Pilgrimages were sometimes sponsored by powerful nobles. Here in Scotland, Queen Margaret paid for a free ferry to take pilgrims safely across the Firth of Forth on their way to St Andrews. To this day North and South Queensferry are named for Margaret’s pilgrim crossing. The same is true of Earlsferry, where a ferry was sponsored by Macduff, who owned the land at both sides of the Forth at the narrowest crossing point, so he donated what became known as the ‘Earl’s Ferry’.
Traditionally, people often went on pilgrimage for very specific reasons. They had a burden of guilt that could be lifted by visiting a shrine and receiving remission for their sins. Or people were afflicted with some form of illness and pain that might be relieved by the prayers of the Saint connected with a holy shrine. Or again they wished to intercede for someone else, living or dead, whom a particular Saint might aid, physically or spiritually.

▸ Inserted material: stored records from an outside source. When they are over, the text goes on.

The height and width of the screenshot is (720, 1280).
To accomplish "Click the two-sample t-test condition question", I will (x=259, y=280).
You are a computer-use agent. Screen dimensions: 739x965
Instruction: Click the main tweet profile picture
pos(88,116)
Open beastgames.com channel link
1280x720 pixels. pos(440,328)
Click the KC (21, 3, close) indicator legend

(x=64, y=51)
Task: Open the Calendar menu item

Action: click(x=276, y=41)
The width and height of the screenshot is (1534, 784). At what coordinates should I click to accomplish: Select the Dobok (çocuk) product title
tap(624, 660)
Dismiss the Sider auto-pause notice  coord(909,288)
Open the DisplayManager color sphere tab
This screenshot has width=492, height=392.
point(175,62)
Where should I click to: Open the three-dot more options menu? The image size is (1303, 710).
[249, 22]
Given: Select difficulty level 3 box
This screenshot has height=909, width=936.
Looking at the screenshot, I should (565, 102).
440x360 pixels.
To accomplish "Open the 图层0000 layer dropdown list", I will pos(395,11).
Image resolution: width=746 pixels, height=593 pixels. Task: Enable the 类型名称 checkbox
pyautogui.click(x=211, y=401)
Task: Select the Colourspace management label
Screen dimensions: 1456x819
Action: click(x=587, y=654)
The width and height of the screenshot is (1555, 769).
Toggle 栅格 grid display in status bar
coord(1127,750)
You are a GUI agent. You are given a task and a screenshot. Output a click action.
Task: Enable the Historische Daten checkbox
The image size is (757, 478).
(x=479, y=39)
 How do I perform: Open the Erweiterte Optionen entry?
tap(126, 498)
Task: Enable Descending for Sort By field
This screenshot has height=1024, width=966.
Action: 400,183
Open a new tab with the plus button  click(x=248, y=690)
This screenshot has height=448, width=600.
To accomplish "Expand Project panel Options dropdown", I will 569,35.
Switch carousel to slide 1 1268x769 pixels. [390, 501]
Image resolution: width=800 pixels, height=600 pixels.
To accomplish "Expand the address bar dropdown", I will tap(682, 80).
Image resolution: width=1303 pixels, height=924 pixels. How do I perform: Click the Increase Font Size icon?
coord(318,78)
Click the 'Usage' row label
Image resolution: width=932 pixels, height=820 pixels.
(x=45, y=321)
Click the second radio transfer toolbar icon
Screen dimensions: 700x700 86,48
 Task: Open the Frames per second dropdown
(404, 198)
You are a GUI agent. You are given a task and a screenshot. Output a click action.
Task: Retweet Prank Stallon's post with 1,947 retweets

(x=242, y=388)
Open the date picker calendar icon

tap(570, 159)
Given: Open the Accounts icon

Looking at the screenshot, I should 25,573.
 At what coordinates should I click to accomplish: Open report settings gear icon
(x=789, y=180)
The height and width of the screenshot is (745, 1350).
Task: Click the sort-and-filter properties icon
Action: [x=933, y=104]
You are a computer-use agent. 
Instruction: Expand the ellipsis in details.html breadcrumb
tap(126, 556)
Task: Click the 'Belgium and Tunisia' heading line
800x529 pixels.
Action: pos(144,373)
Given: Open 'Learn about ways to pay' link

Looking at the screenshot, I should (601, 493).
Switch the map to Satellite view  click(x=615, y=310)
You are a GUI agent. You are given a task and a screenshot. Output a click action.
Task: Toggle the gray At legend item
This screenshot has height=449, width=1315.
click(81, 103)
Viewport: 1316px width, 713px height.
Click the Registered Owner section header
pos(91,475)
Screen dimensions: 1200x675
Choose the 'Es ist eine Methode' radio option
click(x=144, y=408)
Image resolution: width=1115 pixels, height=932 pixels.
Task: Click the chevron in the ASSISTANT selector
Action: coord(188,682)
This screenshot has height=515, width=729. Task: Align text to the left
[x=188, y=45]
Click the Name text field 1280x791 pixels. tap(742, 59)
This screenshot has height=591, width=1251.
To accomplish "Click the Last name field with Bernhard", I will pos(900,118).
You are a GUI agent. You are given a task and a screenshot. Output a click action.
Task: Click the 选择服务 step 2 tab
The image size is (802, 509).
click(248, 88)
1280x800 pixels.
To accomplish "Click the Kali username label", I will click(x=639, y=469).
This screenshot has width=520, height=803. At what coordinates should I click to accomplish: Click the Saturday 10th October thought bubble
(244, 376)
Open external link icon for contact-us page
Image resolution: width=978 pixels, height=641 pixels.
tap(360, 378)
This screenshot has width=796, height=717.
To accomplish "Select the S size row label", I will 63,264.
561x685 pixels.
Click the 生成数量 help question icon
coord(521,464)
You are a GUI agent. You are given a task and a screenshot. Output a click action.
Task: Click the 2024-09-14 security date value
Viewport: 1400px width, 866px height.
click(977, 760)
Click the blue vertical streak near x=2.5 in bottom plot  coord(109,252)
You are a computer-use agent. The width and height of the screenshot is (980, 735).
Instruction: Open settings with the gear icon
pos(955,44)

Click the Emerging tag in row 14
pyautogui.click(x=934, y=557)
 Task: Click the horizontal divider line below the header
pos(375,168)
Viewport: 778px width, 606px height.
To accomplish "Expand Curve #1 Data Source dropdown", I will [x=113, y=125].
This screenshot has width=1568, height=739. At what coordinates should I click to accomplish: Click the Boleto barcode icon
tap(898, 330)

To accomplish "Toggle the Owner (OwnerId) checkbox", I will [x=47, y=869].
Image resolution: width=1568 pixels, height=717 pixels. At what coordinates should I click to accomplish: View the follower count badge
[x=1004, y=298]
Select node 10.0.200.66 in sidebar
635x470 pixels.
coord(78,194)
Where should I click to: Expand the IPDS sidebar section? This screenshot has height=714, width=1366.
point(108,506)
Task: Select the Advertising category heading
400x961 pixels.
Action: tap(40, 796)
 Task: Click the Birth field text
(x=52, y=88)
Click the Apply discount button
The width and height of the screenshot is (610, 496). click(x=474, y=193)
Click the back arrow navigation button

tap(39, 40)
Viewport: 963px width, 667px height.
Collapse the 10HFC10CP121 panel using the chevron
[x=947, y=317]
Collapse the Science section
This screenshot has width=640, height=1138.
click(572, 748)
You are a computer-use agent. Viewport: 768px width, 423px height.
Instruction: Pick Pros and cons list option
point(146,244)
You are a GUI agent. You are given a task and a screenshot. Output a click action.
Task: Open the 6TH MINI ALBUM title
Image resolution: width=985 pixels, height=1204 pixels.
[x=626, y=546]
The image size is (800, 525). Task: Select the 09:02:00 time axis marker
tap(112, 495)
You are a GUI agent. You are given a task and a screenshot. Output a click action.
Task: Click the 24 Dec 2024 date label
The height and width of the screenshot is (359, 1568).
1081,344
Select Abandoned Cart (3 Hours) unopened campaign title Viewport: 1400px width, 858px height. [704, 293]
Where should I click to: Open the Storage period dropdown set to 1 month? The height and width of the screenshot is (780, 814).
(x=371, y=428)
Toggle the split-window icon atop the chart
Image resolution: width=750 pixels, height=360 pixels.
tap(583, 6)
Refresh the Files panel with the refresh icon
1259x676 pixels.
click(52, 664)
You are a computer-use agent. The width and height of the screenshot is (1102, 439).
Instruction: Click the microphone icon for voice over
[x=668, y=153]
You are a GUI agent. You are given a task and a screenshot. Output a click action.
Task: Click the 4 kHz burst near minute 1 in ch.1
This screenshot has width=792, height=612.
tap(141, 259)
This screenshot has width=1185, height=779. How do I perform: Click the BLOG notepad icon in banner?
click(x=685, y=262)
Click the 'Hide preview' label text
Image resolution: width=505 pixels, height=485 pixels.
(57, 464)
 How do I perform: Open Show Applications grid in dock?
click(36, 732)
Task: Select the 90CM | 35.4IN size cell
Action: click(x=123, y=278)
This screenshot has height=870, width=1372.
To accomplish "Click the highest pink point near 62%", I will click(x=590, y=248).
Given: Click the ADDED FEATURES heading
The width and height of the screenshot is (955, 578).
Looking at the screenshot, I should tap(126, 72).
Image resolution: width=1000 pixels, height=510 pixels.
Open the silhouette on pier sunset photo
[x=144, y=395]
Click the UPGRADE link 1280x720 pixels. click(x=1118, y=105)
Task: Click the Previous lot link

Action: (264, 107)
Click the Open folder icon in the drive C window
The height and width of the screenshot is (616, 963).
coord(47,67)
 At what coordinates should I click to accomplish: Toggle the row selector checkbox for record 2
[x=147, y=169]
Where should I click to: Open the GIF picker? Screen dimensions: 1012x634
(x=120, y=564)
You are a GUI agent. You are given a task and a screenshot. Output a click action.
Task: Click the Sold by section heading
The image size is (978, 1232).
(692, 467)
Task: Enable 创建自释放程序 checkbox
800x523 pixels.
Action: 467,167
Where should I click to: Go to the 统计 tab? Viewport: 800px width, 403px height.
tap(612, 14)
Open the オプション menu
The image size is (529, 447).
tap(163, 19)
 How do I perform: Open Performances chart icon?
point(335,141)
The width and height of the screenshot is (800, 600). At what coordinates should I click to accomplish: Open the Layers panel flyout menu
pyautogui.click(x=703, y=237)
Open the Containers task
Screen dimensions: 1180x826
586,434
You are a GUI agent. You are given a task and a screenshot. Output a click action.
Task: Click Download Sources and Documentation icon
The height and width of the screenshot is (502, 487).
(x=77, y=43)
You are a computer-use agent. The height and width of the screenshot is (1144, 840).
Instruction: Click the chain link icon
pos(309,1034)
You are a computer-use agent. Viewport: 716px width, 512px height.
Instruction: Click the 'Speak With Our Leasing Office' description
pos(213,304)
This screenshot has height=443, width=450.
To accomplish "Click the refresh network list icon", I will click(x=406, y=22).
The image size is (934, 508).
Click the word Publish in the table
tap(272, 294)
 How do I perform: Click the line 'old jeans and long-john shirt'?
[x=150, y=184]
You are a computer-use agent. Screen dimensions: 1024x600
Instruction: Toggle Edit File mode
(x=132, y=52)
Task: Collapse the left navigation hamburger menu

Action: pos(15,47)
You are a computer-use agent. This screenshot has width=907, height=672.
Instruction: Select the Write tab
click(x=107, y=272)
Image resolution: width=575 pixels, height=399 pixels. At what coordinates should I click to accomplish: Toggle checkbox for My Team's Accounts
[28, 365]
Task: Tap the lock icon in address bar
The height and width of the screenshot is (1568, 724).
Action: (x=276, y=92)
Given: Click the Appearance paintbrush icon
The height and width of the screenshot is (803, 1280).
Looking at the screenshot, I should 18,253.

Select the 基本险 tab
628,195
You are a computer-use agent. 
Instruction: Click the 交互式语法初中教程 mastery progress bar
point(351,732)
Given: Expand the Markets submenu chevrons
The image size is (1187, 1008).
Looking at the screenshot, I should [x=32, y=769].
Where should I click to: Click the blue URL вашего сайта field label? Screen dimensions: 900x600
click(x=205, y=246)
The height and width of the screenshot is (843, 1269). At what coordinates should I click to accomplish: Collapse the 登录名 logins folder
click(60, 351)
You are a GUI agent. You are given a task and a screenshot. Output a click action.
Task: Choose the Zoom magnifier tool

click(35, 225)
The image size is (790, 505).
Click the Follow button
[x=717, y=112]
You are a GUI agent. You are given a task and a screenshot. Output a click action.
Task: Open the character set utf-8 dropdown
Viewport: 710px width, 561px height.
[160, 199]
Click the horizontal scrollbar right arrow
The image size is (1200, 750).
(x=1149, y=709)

Today, all of these reasons may still apply in different ways and in different regions of the world. But in the developed west, pilgrimage may be a more reflective and internalised pastime. The journey seems as important as the destination, and people often undertake a pilgrim route as a form of ‘time out’ or refreshing, without a specifically religious objective.
In a sense, like so many aspects of contemporary culture, pilgrimage is what you choose to make of it. People travel individually, as couples, families or groups, and shape their own experience within the archetypal patterns of journey and place.